Task description ▸ Across the entries below, work out how many lines contain "PIBR". Respond with the number and no other text.

Pixel coordinate grounding data:

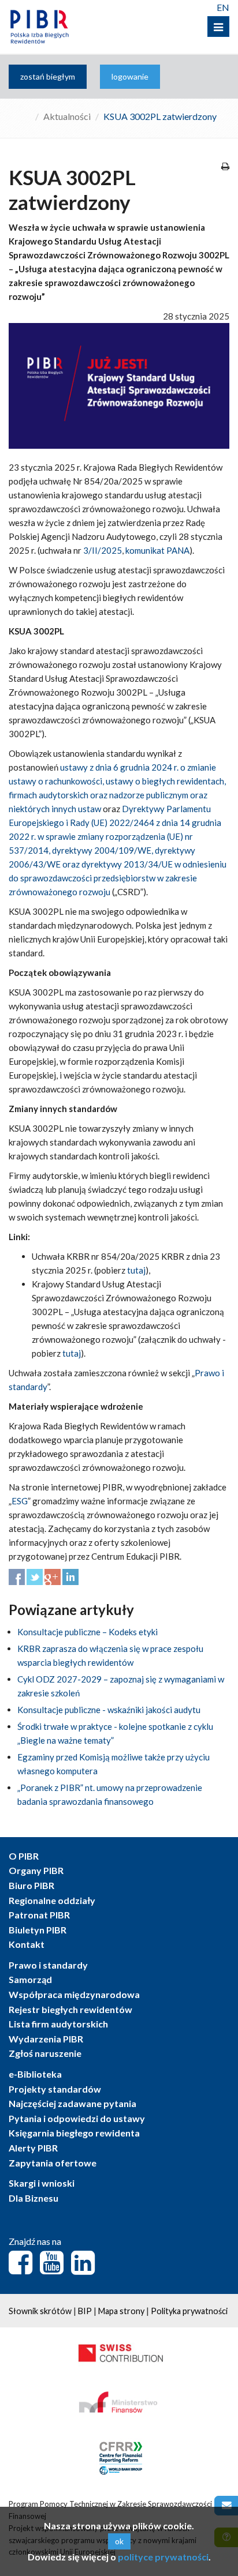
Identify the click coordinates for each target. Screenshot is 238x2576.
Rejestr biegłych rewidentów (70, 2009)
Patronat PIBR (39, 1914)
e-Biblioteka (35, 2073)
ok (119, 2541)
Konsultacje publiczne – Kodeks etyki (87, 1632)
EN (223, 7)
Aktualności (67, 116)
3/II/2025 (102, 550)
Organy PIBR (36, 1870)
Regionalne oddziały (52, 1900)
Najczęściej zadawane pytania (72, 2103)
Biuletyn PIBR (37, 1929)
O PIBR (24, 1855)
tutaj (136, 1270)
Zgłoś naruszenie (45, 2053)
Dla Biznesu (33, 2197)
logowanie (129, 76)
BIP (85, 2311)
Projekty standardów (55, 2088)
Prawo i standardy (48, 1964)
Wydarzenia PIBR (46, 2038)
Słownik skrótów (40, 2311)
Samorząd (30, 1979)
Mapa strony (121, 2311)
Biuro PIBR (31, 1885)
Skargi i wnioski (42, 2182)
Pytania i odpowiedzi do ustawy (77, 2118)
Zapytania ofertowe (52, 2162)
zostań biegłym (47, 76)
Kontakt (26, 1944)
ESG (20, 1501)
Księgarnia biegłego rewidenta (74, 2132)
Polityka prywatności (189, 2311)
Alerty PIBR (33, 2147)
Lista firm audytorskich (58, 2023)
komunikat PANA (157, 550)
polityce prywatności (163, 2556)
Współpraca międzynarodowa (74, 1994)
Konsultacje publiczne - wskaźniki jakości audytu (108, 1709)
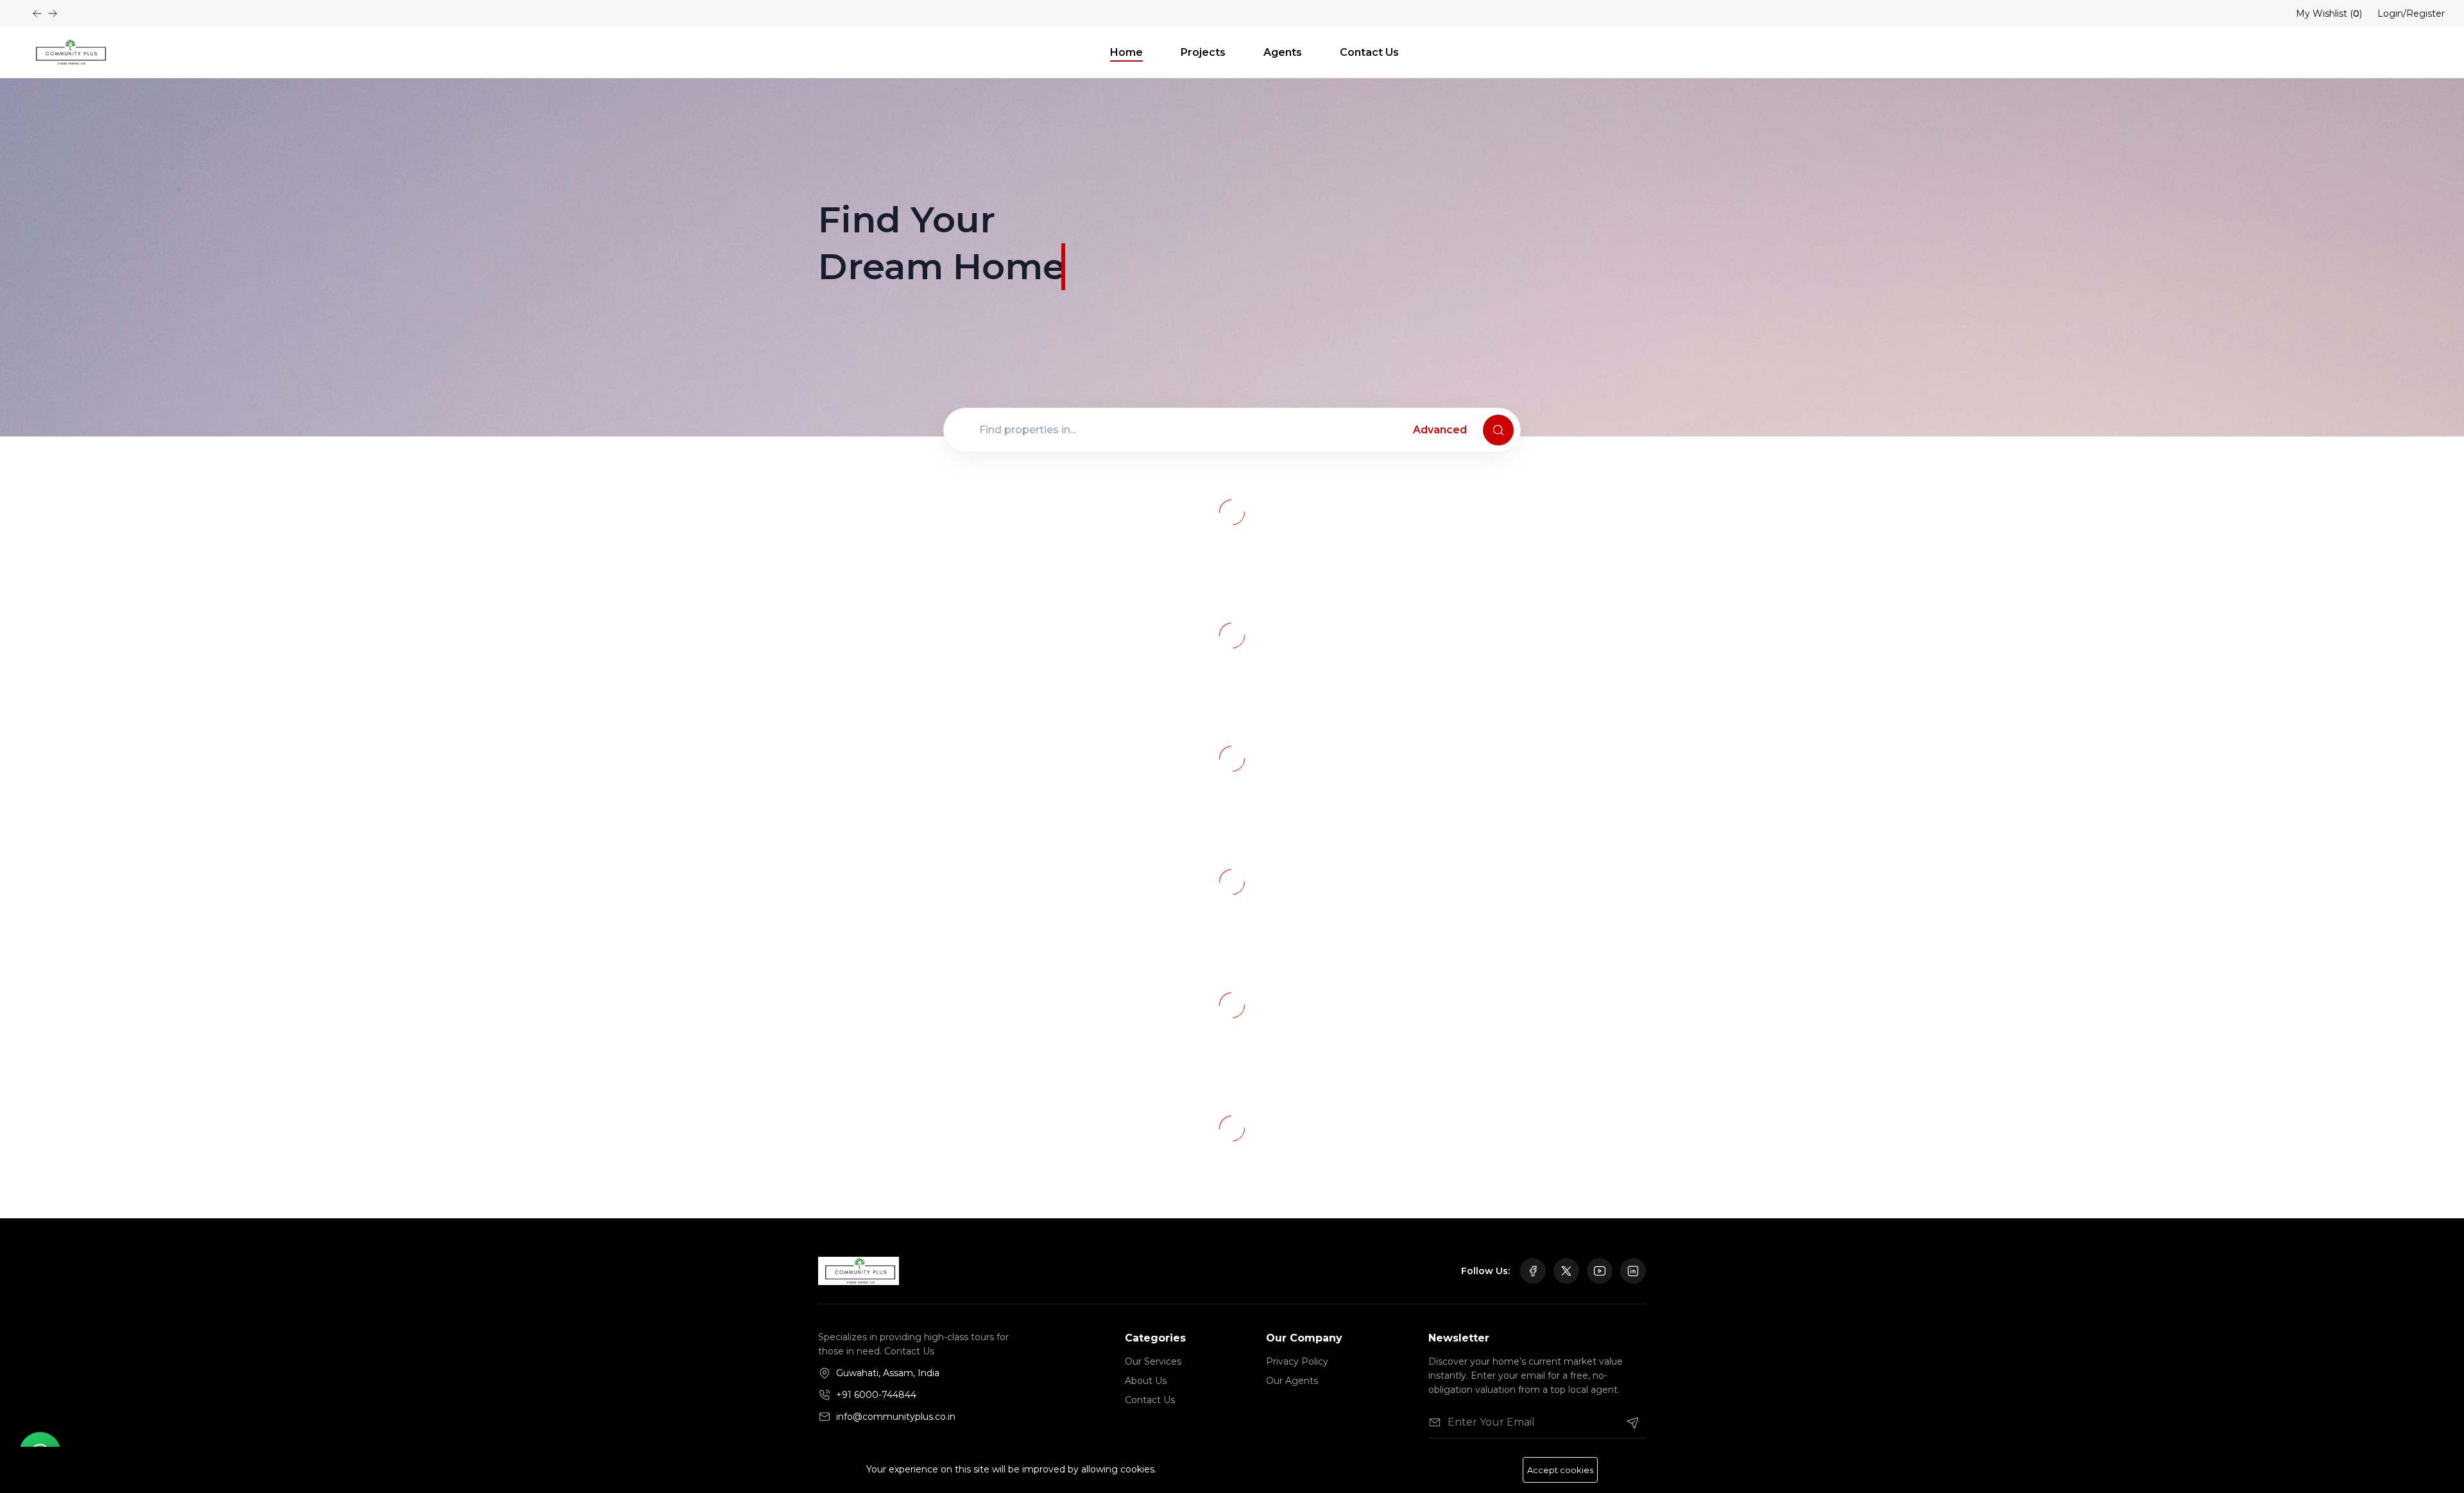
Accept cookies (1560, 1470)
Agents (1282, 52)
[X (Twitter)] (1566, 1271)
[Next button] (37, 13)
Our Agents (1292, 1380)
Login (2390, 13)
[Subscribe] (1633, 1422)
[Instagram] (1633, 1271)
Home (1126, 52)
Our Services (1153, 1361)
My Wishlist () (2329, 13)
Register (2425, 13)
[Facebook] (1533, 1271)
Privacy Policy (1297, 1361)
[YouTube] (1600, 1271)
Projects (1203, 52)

Written response ▸ 7